== TASK ITEM ==
Find every line of the listing below where "computer" appears, and copy it.

== RAW DATA ==

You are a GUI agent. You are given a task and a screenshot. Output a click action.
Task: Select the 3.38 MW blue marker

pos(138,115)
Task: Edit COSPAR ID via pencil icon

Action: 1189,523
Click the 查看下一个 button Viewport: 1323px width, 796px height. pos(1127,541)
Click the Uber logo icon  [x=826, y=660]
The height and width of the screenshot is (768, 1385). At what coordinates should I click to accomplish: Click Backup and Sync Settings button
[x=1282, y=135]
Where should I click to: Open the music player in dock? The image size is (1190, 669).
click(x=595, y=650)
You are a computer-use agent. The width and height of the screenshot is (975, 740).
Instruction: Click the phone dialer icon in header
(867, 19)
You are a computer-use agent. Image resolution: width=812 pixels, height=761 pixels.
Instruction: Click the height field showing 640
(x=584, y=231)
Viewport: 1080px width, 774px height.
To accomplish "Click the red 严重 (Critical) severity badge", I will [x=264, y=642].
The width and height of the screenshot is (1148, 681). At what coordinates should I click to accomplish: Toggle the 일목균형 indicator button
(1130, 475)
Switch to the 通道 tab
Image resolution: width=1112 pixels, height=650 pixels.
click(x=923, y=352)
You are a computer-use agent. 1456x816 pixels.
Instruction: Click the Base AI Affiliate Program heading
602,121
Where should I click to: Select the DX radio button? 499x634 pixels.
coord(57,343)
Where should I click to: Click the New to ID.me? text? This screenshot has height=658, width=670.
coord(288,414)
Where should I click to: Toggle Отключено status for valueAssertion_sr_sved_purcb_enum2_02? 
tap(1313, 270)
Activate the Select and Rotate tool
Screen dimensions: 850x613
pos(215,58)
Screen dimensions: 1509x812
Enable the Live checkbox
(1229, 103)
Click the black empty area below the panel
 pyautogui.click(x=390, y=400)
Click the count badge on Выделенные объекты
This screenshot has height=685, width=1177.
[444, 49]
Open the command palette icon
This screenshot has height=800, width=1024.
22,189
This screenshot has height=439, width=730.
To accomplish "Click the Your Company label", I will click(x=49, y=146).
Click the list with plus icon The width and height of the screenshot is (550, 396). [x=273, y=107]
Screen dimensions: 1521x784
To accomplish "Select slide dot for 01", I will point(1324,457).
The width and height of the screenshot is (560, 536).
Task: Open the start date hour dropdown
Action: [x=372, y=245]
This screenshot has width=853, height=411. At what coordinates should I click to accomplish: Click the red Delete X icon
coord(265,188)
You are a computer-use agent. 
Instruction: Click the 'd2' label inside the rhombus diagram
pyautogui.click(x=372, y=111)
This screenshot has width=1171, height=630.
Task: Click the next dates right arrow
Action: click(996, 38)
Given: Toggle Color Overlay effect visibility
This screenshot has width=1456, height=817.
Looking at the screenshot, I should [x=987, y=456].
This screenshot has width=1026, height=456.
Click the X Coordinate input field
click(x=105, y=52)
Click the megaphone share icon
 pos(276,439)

== SOLUTION FOR THIS PROBLEM ==
You are a computer-use agent. The width and height of the screenshot is (975, 740).
You are a computer-use agent. Image resolution: width=812 pixels, height=761 pixels.
You are a computer-use agent. 1456x816 pixels.
You are a computer-use agent. 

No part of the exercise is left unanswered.